* Passage provided:
=======
(Chip Somodevilla/Getty)

(Chip Somodevilla/Getty)

When President Obama gives his State of the Union address tonight, the problem of congressional gridlock will likely be a major theme. Partisanship in Washington is, of course, nothing new, and President Obama is by no means the first chief executive to face a deadlocked Congress. Still, in recent years, politicians seem to have reached new depths of intransigence.

So it came as a welcome change last month when reporters covering Congress were able to resurrect a phrase that had long languished: bipartisan compromise. I’m referring, of course, to the budget deal hammered out by Sen. Patty Murray (D) and Rep. Paul Ryan (R). The two members of Congress were able to work across party lines to prevent another government shutdown and to roll back some of sequestration’s draconian cuts. But there wasn’t enough common ground to address two other looming problems for the legislature and country: unemployment benefits for the long-term jobless expired late last month, and the federal government will reach its borrowing limit in February.

The minimal scope of the compromise shows just how far apart the two sides continue to be. Increasingly, Washington has come to resemble a World War I battlefield. The opposing sides are deeply entrenched; there is much sound and fury, but very little movement. On one side of no man’s land are Republican firebrands like Senators Ted Cruz and Rand Paul. These Tea Party favorites have managed to move the GOP in a libertarian direction (despite some pushback from less radical Republicans). The “GOP libertarians,” as I’ll call them, seek to shrink radically the size and reach of the federal government and to roll back much of the welfare state and regulatory structure. Opposing them are liberal Democrats, who seek to maintain the federal government’s social insurance and regulatory powers and, in some cases, to expand them.
=======
* Listing:
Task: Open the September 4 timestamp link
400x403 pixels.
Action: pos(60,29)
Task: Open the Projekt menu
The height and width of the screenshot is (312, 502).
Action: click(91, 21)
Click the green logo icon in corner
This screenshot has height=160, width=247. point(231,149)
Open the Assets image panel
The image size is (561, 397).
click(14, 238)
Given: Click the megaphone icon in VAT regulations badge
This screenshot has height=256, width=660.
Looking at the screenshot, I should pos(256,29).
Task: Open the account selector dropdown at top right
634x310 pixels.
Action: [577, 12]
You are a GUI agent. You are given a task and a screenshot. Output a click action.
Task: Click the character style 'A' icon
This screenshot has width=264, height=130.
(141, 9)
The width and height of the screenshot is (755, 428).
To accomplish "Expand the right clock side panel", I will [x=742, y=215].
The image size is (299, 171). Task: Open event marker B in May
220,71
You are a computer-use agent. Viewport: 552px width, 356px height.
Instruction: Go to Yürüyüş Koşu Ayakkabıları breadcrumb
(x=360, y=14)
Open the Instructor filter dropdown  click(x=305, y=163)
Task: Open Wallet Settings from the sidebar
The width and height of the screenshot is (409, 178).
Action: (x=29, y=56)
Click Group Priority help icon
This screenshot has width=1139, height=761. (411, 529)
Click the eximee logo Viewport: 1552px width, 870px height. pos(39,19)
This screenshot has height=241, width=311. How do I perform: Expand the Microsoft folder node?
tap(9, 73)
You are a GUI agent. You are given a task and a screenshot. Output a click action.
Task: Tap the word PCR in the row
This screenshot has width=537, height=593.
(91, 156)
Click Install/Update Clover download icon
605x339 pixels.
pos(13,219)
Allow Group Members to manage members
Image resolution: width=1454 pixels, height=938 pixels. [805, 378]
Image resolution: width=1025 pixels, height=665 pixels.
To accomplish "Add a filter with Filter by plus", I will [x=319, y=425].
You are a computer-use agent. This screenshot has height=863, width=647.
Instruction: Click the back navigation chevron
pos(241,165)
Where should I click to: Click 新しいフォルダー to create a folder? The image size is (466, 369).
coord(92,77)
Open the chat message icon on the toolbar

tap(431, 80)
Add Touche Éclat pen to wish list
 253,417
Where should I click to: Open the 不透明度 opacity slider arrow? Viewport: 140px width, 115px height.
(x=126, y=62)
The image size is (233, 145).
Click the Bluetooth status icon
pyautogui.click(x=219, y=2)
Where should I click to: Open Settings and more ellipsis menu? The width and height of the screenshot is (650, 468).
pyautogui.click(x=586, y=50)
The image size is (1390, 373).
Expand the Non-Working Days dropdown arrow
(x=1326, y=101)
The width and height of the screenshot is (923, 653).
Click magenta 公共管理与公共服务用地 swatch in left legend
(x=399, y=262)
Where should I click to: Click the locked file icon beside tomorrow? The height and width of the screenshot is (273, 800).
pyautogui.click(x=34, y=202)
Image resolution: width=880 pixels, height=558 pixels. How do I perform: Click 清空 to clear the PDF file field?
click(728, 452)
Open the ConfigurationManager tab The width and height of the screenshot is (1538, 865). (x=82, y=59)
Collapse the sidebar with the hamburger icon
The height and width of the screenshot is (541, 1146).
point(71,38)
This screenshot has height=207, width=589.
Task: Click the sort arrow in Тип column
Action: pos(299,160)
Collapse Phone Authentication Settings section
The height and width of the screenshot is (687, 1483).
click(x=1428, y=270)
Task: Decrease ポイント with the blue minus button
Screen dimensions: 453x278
=======
* Stated problem A:
Name every member of Congress mentioned in the passage on congressional gridlock.
* Stated problem B:
Extend the passage on congressional gridlock by writing what comes after its final sentence.

* Final result A:
Sen. Patty Murray, Rep. Paul Ryan, Sen. Ted Cruz, Sen. Rand Paul

* Final result B:
American conservatives and liberals have compromised on major issues in the past—as recently as the federal bank bailout of 2008. And numerous polls indicate that most Americans have lost patience with their representatives’ stubbornness. Why, then, is the current impasse so intractable?

Pundits typically attribute the political deadlock to gerrymandering and the dynamics of party primaries. In the U.S. House, redistricting has decreased the number of truly competitive seats, reducing the incentive for House members to appeal to voters from the other party. Senators and House members willing to work across the aisle face the threat of being “primaried” by more partisan factions back in their home districts.

While I don’t discount those factors, I suggest that another important element is often overlooked. A few years ago, NPR’s Ron Elving gestured toward it when he noted that the conflict in Washington is “like a religious struggle, where there are two sides that have just fundamentally different beliefs.”

Elving almost nailed it. Today’s political struggle is not just like a religious struggle. Arguably, it is a religious struggle, at least in part. And that’s one reason why compromise is so elusive: cherished convictions and bedrock beliefs are at stake.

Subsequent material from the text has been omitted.